Publié le par Nectaire Tempion

Après avoir longuement décrit le bidouillage dans l’exposé du moyen invoqué par les époux Pinault, la Cour de cassation statue ainsi qu’il suit :

« Mais attendu qu’après avoir constaté que l’installation de la marqueterie incontestée Boulle sur ce meuble d’époque Louis XVI et l’estampille C.I. Dufour constituaient son originalité, la cour d’appel a estimé que les époux X... s’en étaient portés acquéreurs en considération de ces éléments, comme de la provenance du meuble issu de la collection Salomon B... ; que ces constatations et appréciations souveraines suffisent à justifier légalement la décision ; que le moyen n’est pas fondé ».
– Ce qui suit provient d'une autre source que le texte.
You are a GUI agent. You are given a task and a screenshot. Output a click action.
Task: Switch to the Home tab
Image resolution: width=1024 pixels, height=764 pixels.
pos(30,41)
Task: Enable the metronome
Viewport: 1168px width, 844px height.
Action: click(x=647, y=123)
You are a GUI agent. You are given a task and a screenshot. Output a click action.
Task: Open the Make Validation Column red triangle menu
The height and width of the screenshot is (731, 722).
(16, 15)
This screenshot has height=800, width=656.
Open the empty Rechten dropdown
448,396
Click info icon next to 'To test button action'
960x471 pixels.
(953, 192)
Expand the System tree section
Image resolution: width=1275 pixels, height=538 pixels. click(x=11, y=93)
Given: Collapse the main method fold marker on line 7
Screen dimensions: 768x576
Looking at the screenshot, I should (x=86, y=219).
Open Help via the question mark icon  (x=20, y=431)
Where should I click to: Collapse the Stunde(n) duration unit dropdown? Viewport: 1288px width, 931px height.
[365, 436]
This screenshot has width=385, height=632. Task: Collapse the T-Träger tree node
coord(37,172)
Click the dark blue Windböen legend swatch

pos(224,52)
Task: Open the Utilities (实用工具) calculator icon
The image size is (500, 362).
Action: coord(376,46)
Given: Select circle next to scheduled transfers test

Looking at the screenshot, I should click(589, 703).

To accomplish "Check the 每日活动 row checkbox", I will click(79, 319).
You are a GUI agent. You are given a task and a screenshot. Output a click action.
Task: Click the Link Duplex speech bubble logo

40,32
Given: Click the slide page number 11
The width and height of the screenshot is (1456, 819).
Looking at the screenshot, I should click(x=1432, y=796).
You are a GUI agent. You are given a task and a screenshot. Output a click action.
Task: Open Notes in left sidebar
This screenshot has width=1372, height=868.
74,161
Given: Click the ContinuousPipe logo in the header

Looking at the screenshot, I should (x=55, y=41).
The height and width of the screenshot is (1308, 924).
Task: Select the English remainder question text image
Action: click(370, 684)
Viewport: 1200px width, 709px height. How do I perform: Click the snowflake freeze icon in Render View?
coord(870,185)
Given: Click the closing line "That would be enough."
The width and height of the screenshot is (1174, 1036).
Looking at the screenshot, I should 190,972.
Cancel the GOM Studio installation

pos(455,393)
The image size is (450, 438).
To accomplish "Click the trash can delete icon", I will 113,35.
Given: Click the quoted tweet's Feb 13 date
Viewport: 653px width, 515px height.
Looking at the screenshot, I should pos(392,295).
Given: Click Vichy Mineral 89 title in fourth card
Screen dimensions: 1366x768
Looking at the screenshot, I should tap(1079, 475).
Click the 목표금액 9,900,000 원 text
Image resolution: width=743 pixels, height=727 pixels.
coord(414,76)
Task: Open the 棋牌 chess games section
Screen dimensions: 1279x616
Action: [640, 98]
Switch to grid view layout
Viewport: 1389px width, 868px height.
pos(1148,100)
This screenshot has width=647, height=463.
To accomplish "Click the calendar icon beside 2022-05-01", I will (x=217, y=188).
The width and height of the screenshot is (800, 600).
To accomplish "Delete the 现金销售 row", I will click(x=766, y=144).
Effectivement, il s’agit d’une marqueterie à la manière de Boulle ; mais le meuble est-il d’époque Louis XVI ? Composé d’éléments anciens et d’autres du XIX° siècle, ce meuble fut-il vendu pour ce qu’il était, compte tenu de l’importance des éléments tardifs ? 

Faut-il croire que les acheteurs ne se sont pas déterminés selon le critère objectif et habituel de l’authenticité, mais en fonction de considérations qui leur étaient propres : une estampille Dufour, de la marqueterie à la manière de Boulle, et une provenance baronne Salomon de Rothschild ? Qu’ainsi, en levant le doigt, ils n’étaient pas aveuglés par l’erreur ?

Il y a quand même, quant à la psychologie des acheteurs, une forte différence entre le cas présent et celui de cet enchérisseur qui avait acquis un portrait  de Charles de Verninac par Delacroix, parce qu’il croyait, erronément, que c’était le portrait accroché au-dessus du lit du maître, lorsqu’il mourut.

Les époux Pinault ne sont pas connaisseurs. Tout fiers de leur table, ils virent certains de leurs amis prendre un air gêné. Ils commandèrent alors une expertise approfondie, dont le rapport fut accablant. Ce fut une désillusion.